この計算ツールでできること
不等辺三角形(一般の三角形)の計算ツールでは、3つの既知の値を入力するだけで、三角形のすべての要素を求められます。具体的には、3辺 \(a\)・\(b\)・\(c\)、3つの内角 \(A\)・\(B\)・\(C\)、底辺 \(a\) に下ろした高さ \(h\)、そして面積 \(S\) です。三角形は独立した3つの量があれば形が一意に決まるため、辺・角・高さ・面積、またはこれらの組み合わせから計算を始められます。用意された14通りの入力モードが一般的な組み合わせを網羅しており、角が鋭角か鈍角かで答えが分かれる「あいまいなケース」にも、それぞれ専用のモードを設けています。
使い方
まずプルダウンメニューから入力パターンを選び、そのモードで示された順番どおりに3つの値を入力してください(各値の意味は補助行に表示されます)。長さはすべて同じ単位を使い、結果も同じ単位で返されます。角度は度(°)で入力・表示し、面積は長さの単位の2乗で扱います。たとえばモード1では3辺 \(a\)・\(b\)・\(c\) を、モード6では2辺 \(a\)・\(b\) とその挟む角 \(C\) を入力します。
計算に使う公式
この計算は3つの基本定理を用いています。余弦定理 $$c = \sqrt{a^2 + b^2 - 2ab\cos C}$$ は辺と角を相互に変換します。正弦定理 $$\frac{a}{\sin A} = \frac{b}{\sin B} = \frac{c}{\sin C}$$ は、1組の辺と角がわかれば三角形全体の大きさを決定します。ヘロンの公式 $$S = \sqrt{s(s-a)(s-b)(s-c)}$$(ただし \(s = \frac{a+b+c}{2}\))は3辺から面積を求め、底辺 \(a\) に下ろした高さは \(h = \frac{2S}{a}\) で得られます。残りの角は内角の和 \(A + B + C = 180°\) から計算します。
計算例
モード1で \(a = 3\)、\(b = 4\)、\(c = 5\) とすると、\(s = 6\) なので $$S = \sqrt{6\cdot 3\cdot 2\cdot 1} = 6$$ になります。各角は \(A = \text{acos}(0.8) = 36.8699°\)、\(B = \text{acos}(0.6) = 53.1301°\)、\(C = 90°\) です。底辺 \(a\) に下ろした高さは \(h = \frac{2\cdot 6}{3} = 4\)。これは、よく知られた直角三角形「3-4-5」と一致します。
よくある質問
なぜ一部のモードには鋭角版と鈍角版があるのですか? 2辺と高さ(または面積)を与える場合、未知の角は鋭角にも、その補角である鈍角にもなり得ます。求めたい形に合うモードを選ぶことで、このあいまいさを解消できます。

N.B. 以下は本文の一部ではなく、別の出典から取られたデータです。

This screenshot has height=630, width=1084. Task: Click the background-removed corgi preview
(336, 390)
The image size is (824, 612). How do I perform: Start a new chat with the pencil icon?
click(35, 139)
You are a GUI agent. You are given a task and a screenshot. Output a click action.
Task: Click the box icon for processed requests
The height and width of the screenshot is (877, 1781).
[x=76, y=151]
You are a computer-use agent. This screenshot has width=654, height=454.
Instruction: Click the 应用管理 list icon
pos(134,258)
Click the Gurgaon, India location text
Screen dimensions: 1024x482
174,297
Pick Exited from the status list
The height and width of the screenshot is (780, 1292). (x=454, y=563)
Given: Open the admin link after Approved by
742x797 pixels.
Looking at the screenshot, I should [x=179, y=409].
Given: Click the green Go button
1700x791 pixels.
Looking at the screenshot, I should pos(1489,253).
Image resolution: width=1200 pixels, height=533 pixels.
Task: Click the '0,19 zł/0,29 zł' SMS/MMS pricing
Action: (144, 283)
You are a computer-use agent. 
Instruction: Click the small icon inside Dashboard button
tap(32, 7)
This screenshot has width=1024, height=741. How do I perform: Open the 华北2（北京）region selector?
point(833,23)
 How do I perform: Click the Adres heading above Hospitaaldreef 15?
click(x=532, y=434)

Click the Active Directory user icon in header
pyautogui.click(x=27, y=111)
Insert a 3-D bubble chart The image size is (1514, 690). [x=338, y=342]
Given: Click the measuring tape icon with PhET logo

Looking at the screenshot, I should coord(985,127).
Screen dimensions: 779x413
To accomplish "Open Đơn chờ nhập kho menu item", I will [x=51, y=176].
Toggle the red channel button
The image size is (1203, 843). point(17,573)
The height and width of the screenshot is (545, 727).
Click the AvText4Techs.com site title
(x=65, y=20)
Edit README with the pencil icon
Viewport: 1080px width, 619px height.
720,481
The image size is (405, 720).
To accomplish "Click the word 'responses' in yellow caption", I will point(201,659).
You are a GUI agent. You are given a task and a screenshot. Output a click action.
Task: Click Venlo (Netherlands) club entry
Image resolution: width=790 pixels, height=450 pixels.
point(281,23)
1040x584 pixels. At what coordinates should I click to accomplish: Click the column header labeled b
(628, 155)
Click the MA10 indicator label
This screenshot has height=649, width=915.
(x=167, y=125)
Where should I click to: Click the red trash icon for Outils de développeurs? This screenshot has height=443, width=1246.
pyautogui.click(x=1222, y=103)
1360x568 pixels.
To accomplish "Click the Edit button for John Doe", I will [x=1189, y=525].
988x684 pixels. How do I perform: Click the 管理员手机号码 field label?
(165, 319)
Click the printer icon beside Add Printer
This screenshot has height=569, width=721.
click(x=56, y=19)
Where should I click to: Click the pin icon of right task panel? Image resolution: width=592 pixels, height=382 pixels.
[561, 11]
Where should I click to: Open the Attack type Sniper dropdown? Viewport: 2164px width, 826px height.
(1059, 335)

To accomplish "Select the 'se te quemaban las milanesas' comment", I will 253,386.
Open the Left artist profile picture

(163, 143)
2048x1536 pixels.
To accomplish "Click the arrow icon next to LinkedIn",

ここでいう「高さ」とは何ですか? 頂点 \(A\) から底辺 \(a\) に垂直に下ろした高さのことで、\(h = \frac{2S}{a}\) に等しい値です。
「有効な三角形がありません」と表示されるのはなぜですか? 入力した値が三角形の成立条件(三角不等式)を満たしていない、高さが辺より大きい、角の合計が180°以上になる、面積が幾何学的に成り立たない、といった可能性があります。